Metadata-Version: 2.3
Name: snowdrop-adjudicators
Version: 0.0.7
Summary: Two public adjudicators for the Tangled game
License: MIT
Author: Geordie Rose
Author-email: greatblueheron@users.noreply.github.com
Requires-Python: >=3.11,<3.14
Classifier: License :: OSI Approved :: MIT License
Classifier: Programming Language :: Python :: 3
Classifier: Programming Language :: Python :: 3.11
Classifier: Programming Language :: Python :: 3.12
Classifier: Programming Language :: Python :: 3.13
Requires-Dist: dwave-neal (>=0.6.0)
Requires-Dist: snowdrop-tangled-game-engine (>=1.0.6)
Project-URL: Bug Tracker, https://github.com/snowdropquantum/snowdrop-adjudicators/issues
Project-URL: Documentation, https://github.com/snowdropquantum/snowdrop-adjudicators
Project-URL: Homepage, https://github.com/snowdropquantum/snowdrop-adjudicators
Project-URL: Repository, https://github.com/snowdropquantum/snowdrop-adjudicators
Description-Content-Type: text/markdown

# snowdrop-adjudicators
This contains two public adjudicators for the Tangled game, one using the Schrodinger equation and one
using simulated annealing. The Schrodinger equation adjudicator matches the ground truth output of the
quantum annealer for all problem instances up to the largest sizes I've been able to test (all the
terminal states of all the X-Prize graphs except the Mutant C60 graph), whereas the simulated annealing
solver, while enormously faster, makes deterministic adjudication errors as described in the 
[X-Prize Phase 1 Submission document](https://fqodzpifyovgmqjlluin.supabase.co/storage/v1/object/public/pdfs/XPRIZE_Phase_I_Submission_Snowdrop.pdf).
The simulated annealing solver's parameters were chosen to give unbiased sampling of all classically degenerate 
ground states of the diagonal Ising model part of the Hamiltonian, which fails to accurately compute game scores
for some terminal states due to not taking into account order-by-disorder effects.

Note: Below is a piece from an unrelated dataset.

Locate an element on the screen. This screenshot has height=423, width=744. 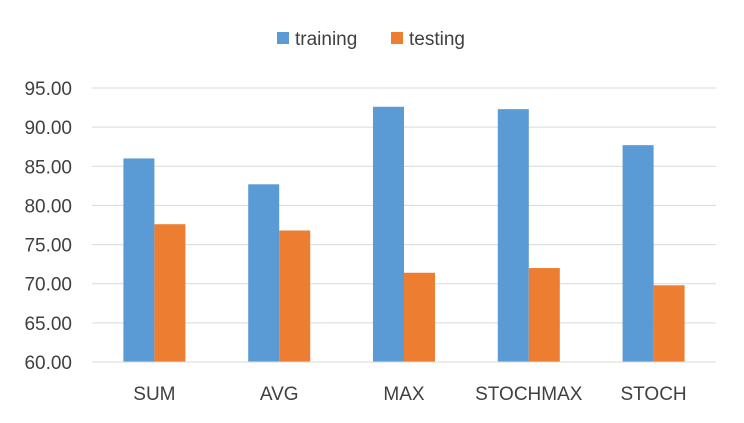
bar-training-sum is located at coordinates (139, 260).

## Using these adjudicators
Both included adjudicators have parameters that you need to set. To see the minimum number and type of
these for both, look at `test_schrodinger.py` and `test_simulated_annealing.py` which show how to set these
parameters and how to use the adjudicators themselves. To see the full suite of settable parameters, look at the
`schrodinger.py` and `simulated_annealing.py` files.

## What will happen if I train an agent using these adjudicators?
If you use the Schrodinger adjudicator, your agent will be learning from the ground truth, but you will be limited
to very small graphs, and training could take forever. If you want to go this route, you should enumerate all possible
terminal states for your graph, use the Schrodinger adjudicator to adjudicate all of them, and store the results in 
a lookup table. You can then create a new lookup table adjudicator (see next section) which will then be very fast.

If you use the simulated annealing adjudicator, you will get very fast results, but they will be systematically
wrong for some fraction of the terminal states. The more frustration in the ground states of your instance, the more
potential there is for getting a wrong answer. If you train an agent using this adjudicator, it will learn from a
corrupted reward signal and may perform poorly.

## Building your own adjudicators
If you have an idea for how to spoof the quantum annealing hardware more effectively, for example using
tensor networks, you can build your own adjudicator. Just follow the pattern in `simulated_annealing.py`. 
Subclass the `Adjudicator` base class, define the adjudicator's parameters and a setup method, and then 
define your adjudication method. Ensure that the adjudicate method takes a `GameState` instance as input 
and returns an `AdjudicationResult` object as output. 

**Important Note:** If you want to enter an agent into the \$10,000 Mutant $C_{60}$ prize challenge, using output of the 
D-Wave quantum annealing hardware as part of an adjudicator is strictly forbidden.

## Running unit tests
There are two unit tests here, one per adjudicator. If you build a new adjudicator I strongly recommend following the
unit test pattern here and adding the exact same type of test for your new adjudicator.